Around 15 per cent of Australian households with mortgages will move into a negative cash flow position this year, according to the Reserve Bank’s baseline economic scenario.
 
Under scenario analysis detailed in the RBA’s latest Financial Stability Review, the baseline includes unemployment rising 25 basis points over 2023 to 3.75 per cent, the cash rate peaking at 3.75 (from its current level of 3.6 per cent) and incomes growing by 4.25 per cent.
 
The cash rate peak of 3.75 per cent in the scenario was chosen because it is in line with survey-based forecasts and market pricing at the time the article was prepared.
 
If that is how things play out, the RBA expects that 15 per cent of households with home loans will have mortgage payments and essential living expenses in excess of household disposable income by the end of the year.
 
The RBA also modelled an adverse scenario, which included the same cash rate assumption as for the baseline scenario, unemployment rising to 5.5 per cent, underemployment of 8 per cent and incomes growing by 3.5 per cent.
 
Under those conditions, the share of borrower households experiencing negative spare cash flow by the end of the year would rise to 17 per cent.
 
The RBA estimates that most households have sufficient savings buffers to finance their debt and living expenses. But under the baseline scenario, around 14 per cent would deplete their buffers by the middle of next year, assuming they are unable to make adjustments to essential spending and work hours, and they choose not to reduce non-essential spending.
 
Around 9 per cent would be at risk of using up their savings if they reduce their non-essential spending.
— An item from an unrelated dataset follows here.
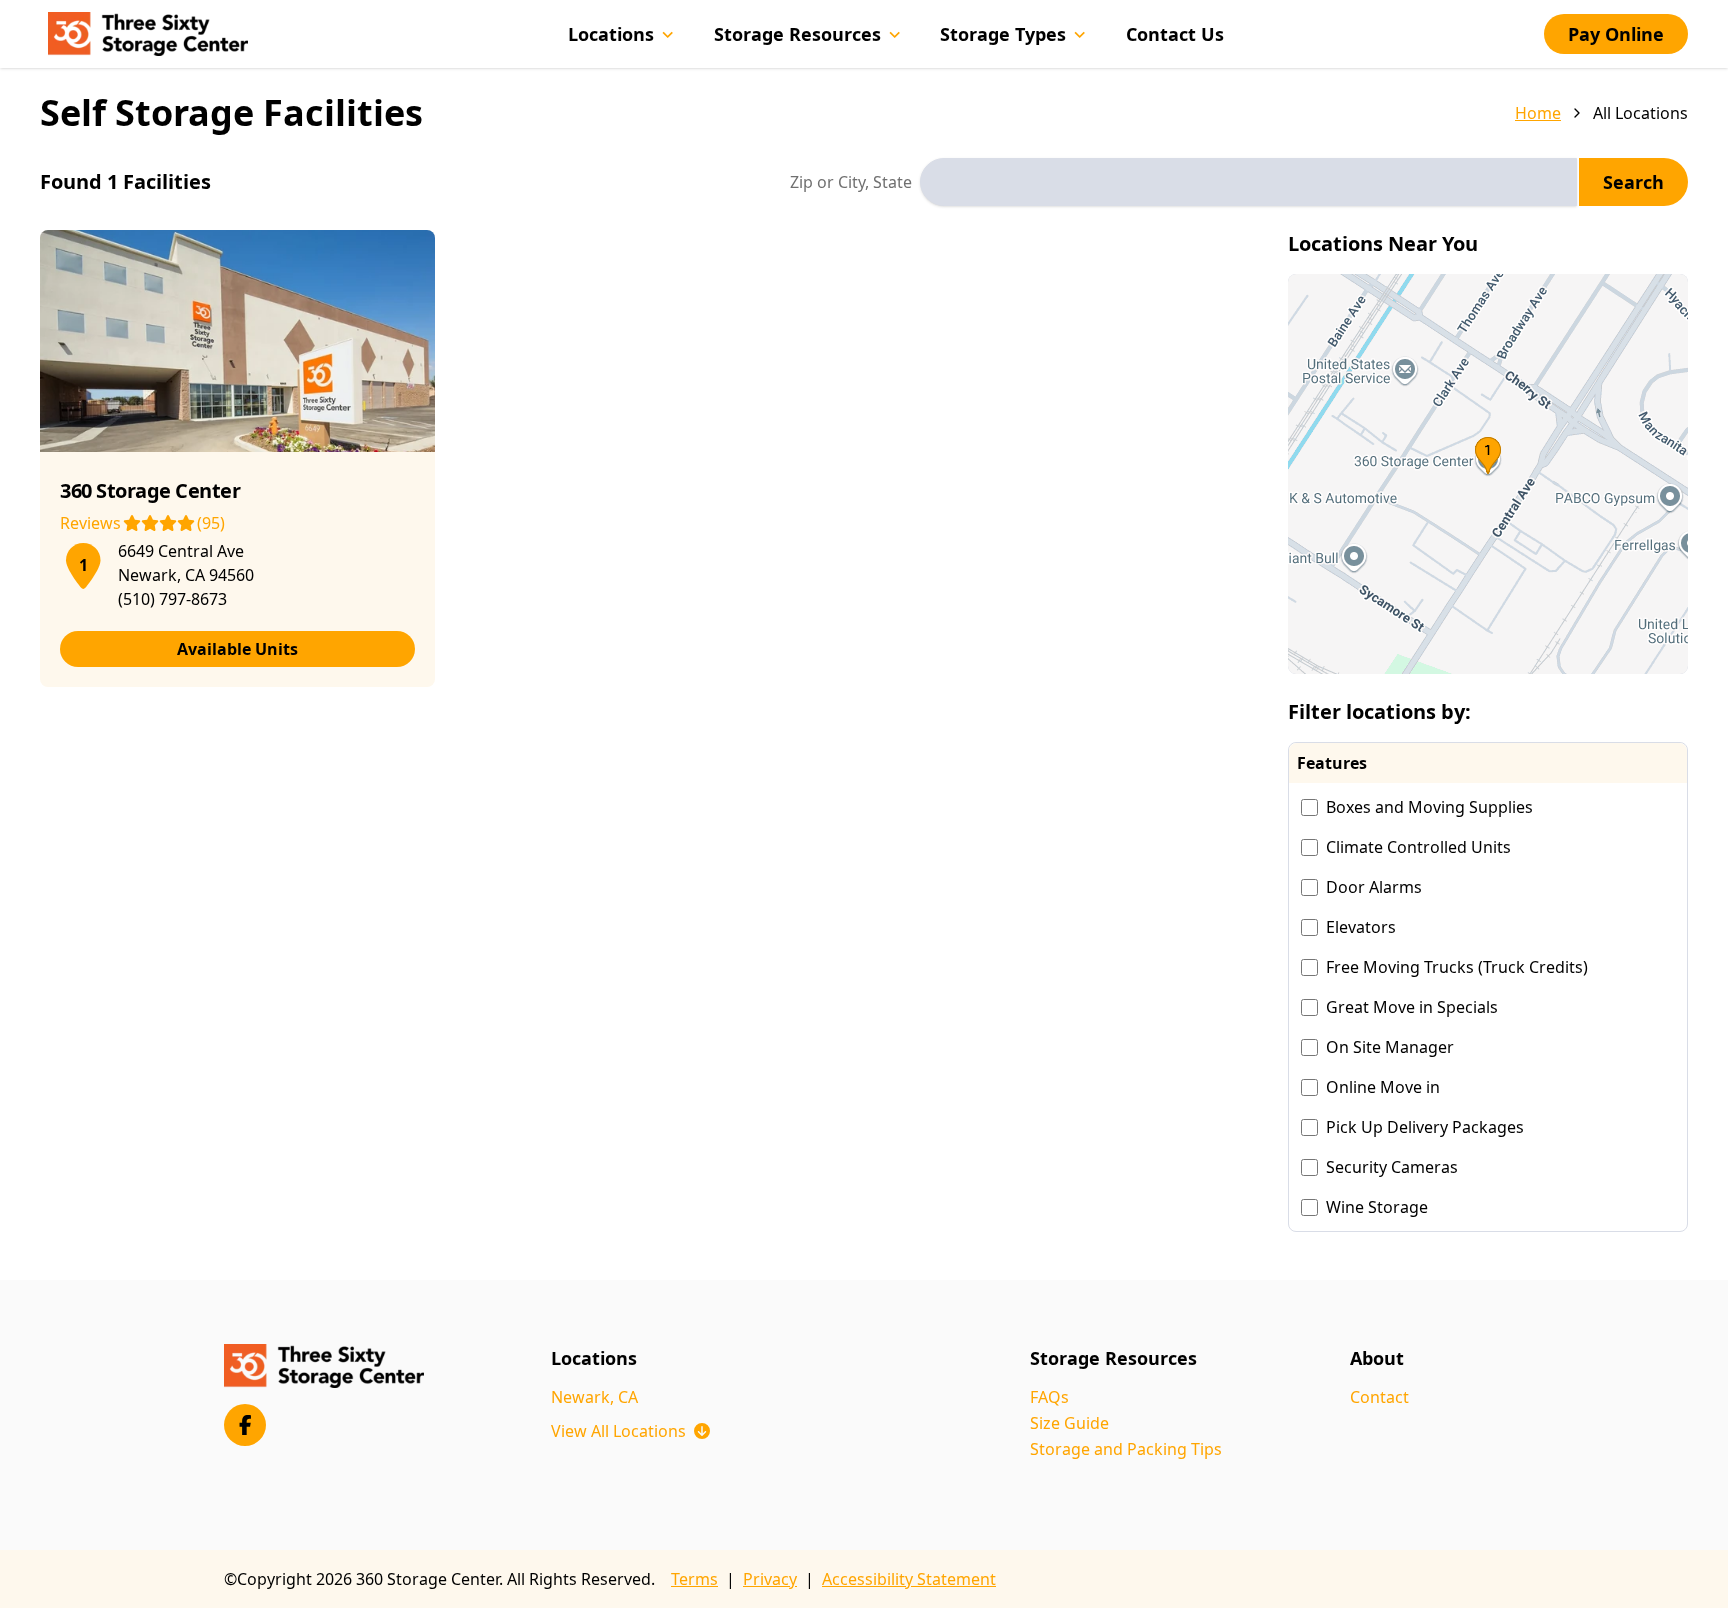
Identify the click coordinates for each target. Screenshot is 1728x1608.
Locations (611, 34)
Under the adverse scenario the proportion of borrower households in this category would rise to 10 per cent.
 
Lower income households, first home buyers and borrowers with high debt relative to income are the most at risk of having insufficient buffers if their cash flow turns negative.
 
The RBA conceded that the extent of financial stress could be larger than estimated but it also said there are several factors not included in the scenario analysis that could lower the risk of stress.
 
These include the likelihood that people would not remain unemployed or underemployed for long and the response of lenders (such as temporary mortgage holidays).